When The Beatles finally called it quits, all eyes were on what the members might do next. For Paul McCartney, the road ahead of him was split into several different paths he could take. The music world was truly his oyster as one of the most respected and beloved artists around. He could have done anything. So when he decided to start a new journey with Wings, he wanted to do it right rather than follow the lead set by another troupe.

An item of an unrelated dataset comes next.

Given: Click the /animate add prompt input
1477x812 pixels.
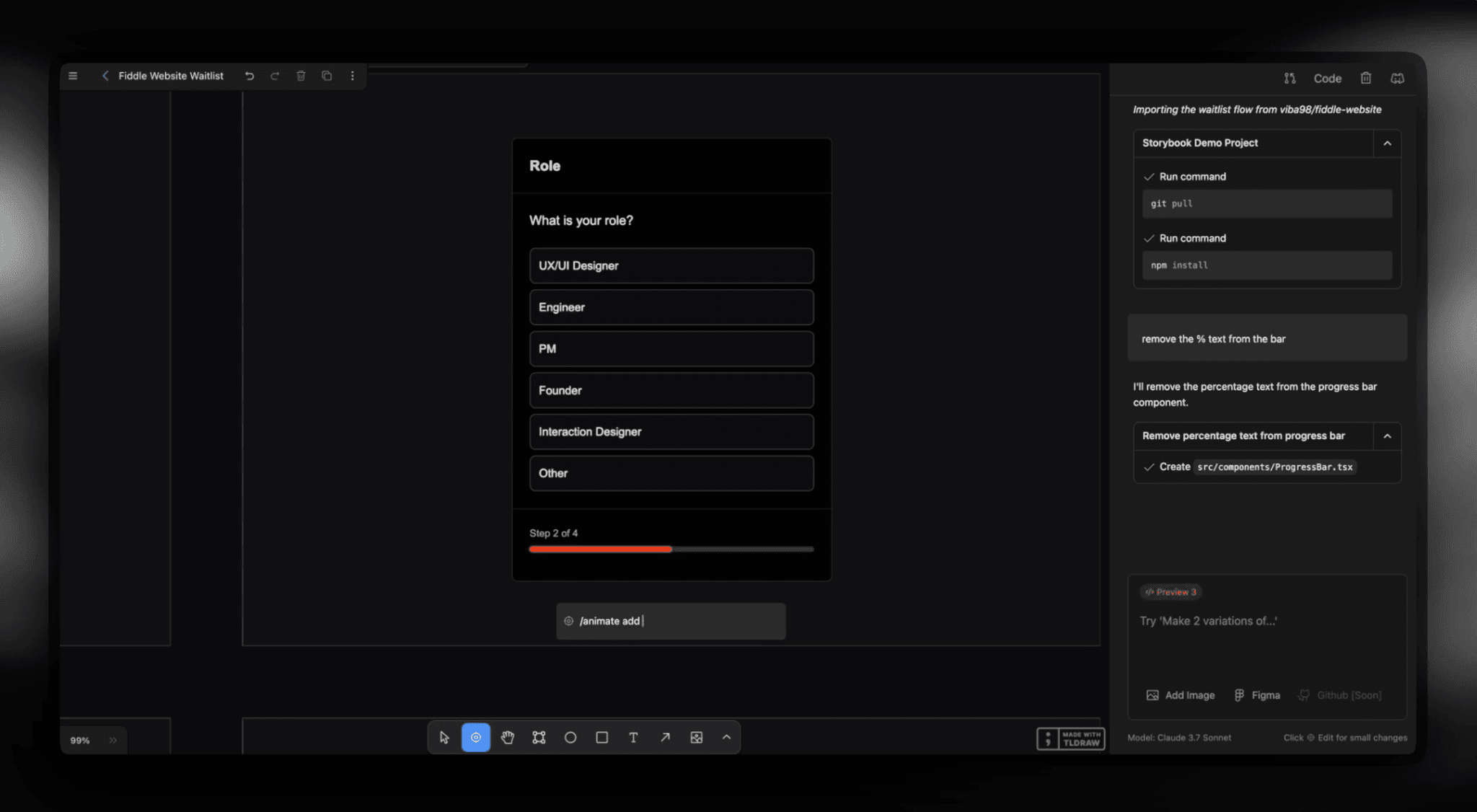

At the end of The Beatles, it seemed that all the members were desperate to get out. John Lennon had already stormed out, while George Harrison, who had previously quit before, quite literally ran to sign the papers, making their split official. Even McCartney, who seems in the Let It Be and Get Back documentaries to be the one trying to keep things together, was finally ready to throw in the towel and move on. It wasn’t just a personal matter of falling out. It had become musical, too, as all four musicians grew in different ways, stretching into different arenas and now wanting full creative control.
At first, that was clear when they all launched solo projects. McCartney released his debut solo album, McCartney, in 1970, and everyone expected him to stay on that path. Now, outside of the group dynamic, he’d no longer have to deal with band politics or other people’s considerations. Anyone would have thought that that would be what he’d want after all this time, to finally stand out on his own as an artist under his own name.
But for McCartney, the answer to what he wanted wasn’t quite so clear. “For me, it was like, ‘What do you do — how do you follow The Beatles?’” he remembered while talking to Billboard. “Do you just try and get a bunch of great musicians around you-which is probably the most logical thing to do — and just pick up where you left off?”
This had been done before. “That was the option, to do a Blind Faith,” McCartney said, referencing the 1969 supergroup, made up of Steve Winwood, Eric Clapton, Ginger Baker, and Ric Grech. Right as Clapton and Baker’s band Cream and Winwood’s group Traffic had called it quits, the musicians gathered in a kind of team effort to keep their careers going. They wrote their own songs, but when they performed live, the setlist was also just a thrown-together collection of hits from their former band. It felt like a way for them to move on without ever really moving on. It was like taking a step forward by announcing a new project but not letting go of the past.
While McCartney was deciding what he wanted to do, he knew exactly what he didn’t want to do: that. “I didn’t fancy that,” he said. Instead, he decided to fully start from scratch and build something new. He wanted a new band, but a real one, not just a mishmash group to drag on the past.
“I thought that to get a real band and to get a new direction, you’ve got to start at the bottom, square one — start there,” he said. “So we got a band like The Beatles had formed, which was really just a couple of friends, and in this case, one of them was my new wife.”
He even took it a step further. With his name and reputation, McCartney could have launched Wings with the biggest of fanfare and immediately started playing huge sell-out shows and diving right into the deep end. But that’s not how bands begin, so he stripped that back to basics, too. They set off on a tour of universities in 1972 as a wildly lowkey affair for one of the most famous musicians on earth. But McCartney was dedicated to a total rebuild from the ground up, including the tiny rooms first gigs are made of. He remembered, “It was just a poky little affair because new bands are. You don’t have to answer to anyone. So we just took off in a van and did this real crazy little thing.”
“We were always in the shadow of The Beatles. That was the big difficulty with Wings,” he said of the group. But McCartney would rather restart with something completely new instead of copying Blind Faith with one foot in the future and the other in the past.